The East Alabama Food Bank is facing a serious problem: a severe shortage of their food inventory.
The cause: the Food Bank has been putting out more than they have been bringing in.
In other words, they are lacking the amount of food donations they need to put meals on families’ and individuals’ plates every night. While food donations generally ebb and flow throughout the year, during the summer months and into winter specifically, there is an increased amount of need among the community. But while the Food Bank is feeding more people, they are also experiencing a lack of donations, which presents a problem.
“We are having to rely on the local community more than ever before,” Martha Henk, the director of the East Alabama Food Bank, said.
“Last year nearly 66 percent of the food we distributed came from the local community. That is a dramatic shift from previous years, where the national food bank network played a much larger role.”
Because the Food Bank relies so heavily on local donations, food drives, such as the annual “Beat Bama” drive are huge contributors to how many families eat a decent meal.
Apart from the classic “Beat Bama” drive, new food drives are being created to assist in the Food Bank’s efforts to generate inventory levels. One produced by Auburn University students, the Auburn Coffee Crawl, is an attempt to reach a large market of people able to participate. Designed and organized by Auburn’s Committee of 19, the coffee crawl breathes new life into an old cause.
Participants can purchase early bird passes for $6.27 and partake in a two-week long crawl from November 14-21 that gives users savings at coffee shops around Auburn. The key fact: every cent raised goes directly to the Food Bank.
“This event is primarily a fundraiser for the Food Bank of East Alabama, but it also serves to form connections with small local businesses and families in the community. We all have something to bring to the table to end hunger, and this is a good way to meet together,” Hannah Hashimi, member of the Committee of 19 explains.
Mama Mocha’s, Toomer’s Coffee, Overall Company, Coffee Cat and Wake Up Coffee Co. are the five shops participating this year. Not only does the crawl give you discounts at these shops, but also gets you in to Overall Company’s “Barista Throwdown” on Nov. 21. But the importance of these events are the amount of people that participate.
The tickets are the driving force behind the monetary donations to the Food Bank. The more participants equals more money for the Food Bank. With more campaigns being created, such as the Coffee Crawl and others around Auburn, the hopes of raising the inventory levels are high.
Another campaign that hopes to increase food bank levels is a newly developed program, The Food Project, designed by the East Alabama Food Bank. Its goal is to increase community involvement with donating. Instead of sporadic donations by community members, The Food Project will encourage monthly donations from participants, which helps create a steady supply of food, while developing a sense of community involvement and togetherness.

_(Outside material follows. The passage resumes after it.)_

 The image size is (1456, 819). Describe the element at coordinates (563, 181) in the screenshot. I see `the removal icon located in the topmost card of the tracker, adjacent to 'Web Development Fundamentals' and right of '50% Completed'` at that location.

The importance of community donations is higher than ever. While there was once a stream of donations from larger sources, such as the United States Drug Administration (USDA) and the National Food Bank, the harsh impact of the nation’s economy has affected the amount of resources available.

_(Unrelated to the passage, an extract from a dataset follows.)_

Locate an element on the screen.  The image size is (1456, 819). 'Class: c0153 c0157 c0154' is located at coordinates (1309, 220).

“During economic downturns, food manufacturers are careful not to produce more than they can sell and retailers are careful not to order more than they can sell. Then there is also competition with flea markets and second-hand stores,” Henk explains. All these factors play a role in the lack of contributions by larger sources.

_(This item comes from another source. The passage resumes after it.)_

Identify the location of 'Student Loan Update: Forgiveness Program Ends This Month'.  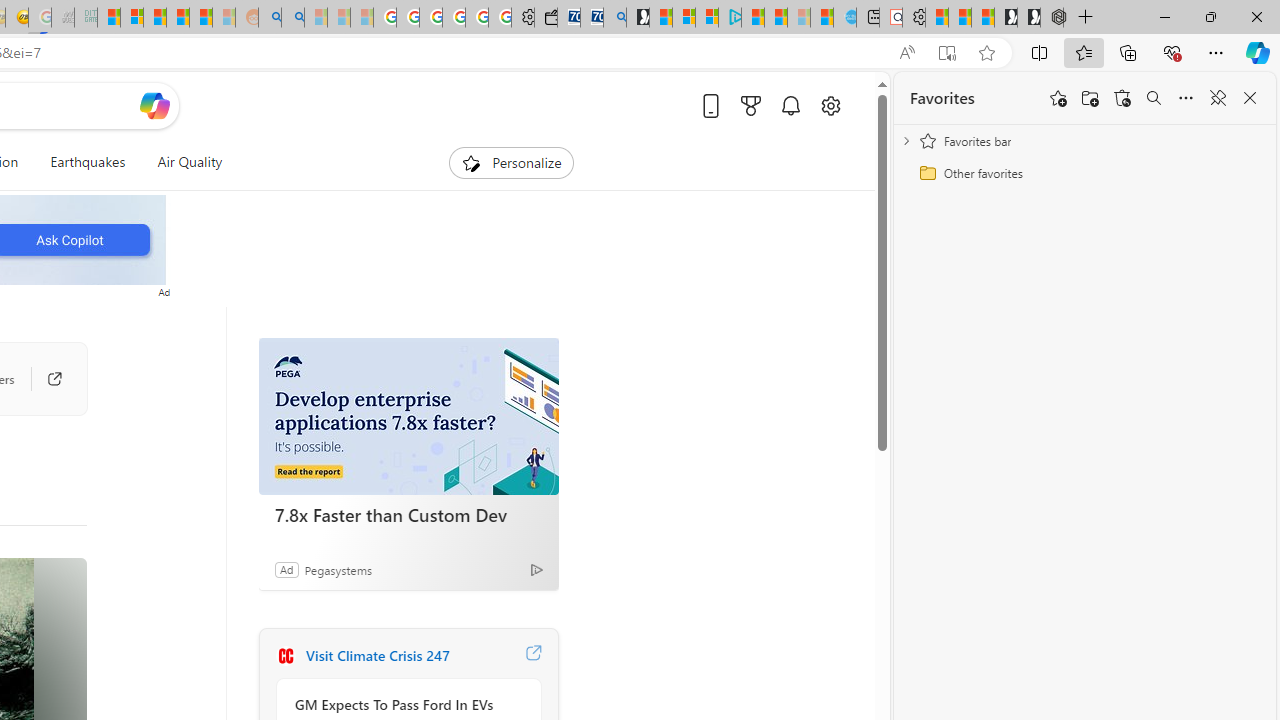
(200, 17).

Regaining the food inventory is a multi-veined problem.
Relying on multiple sources for donations- with many of them being unable to provide adequate amounts, puts the Food Bank in a tight spot. And with so many hungry adults and children just in our local area, the need for citizens to play a more active role in donating is crucial. But many citizens still are not aware of the poverty issue within their community.
As Hashimi says: “One in five children in Lee County are food insecure, and that is one too many. Sadly, hunger hides in the face of both the unemployed and the employed. With this being the case, it is important for us to provide services to everyone who is in need. Poverty also affects all areas of life from health issues to financial issues.”
Approximately 149,000 people are served by the East Alabama Food Bank. Poverty comes in all shapes and sizes. Your next-door neighbor could be struggling to put food on the table every night without you realizing it.
“There’s a Yiddish proverb that says, ‘The one sitting in a warm bath thinks the whole town is warm!’ For those who don’t struggle with the issue of hunger themselves, many of them are not really aware of the extent of the problem,” Henk says.
Whether it is the elderly, homeless, jobless or families with low-income, the basic human need for food should be met. Help be the change in your community.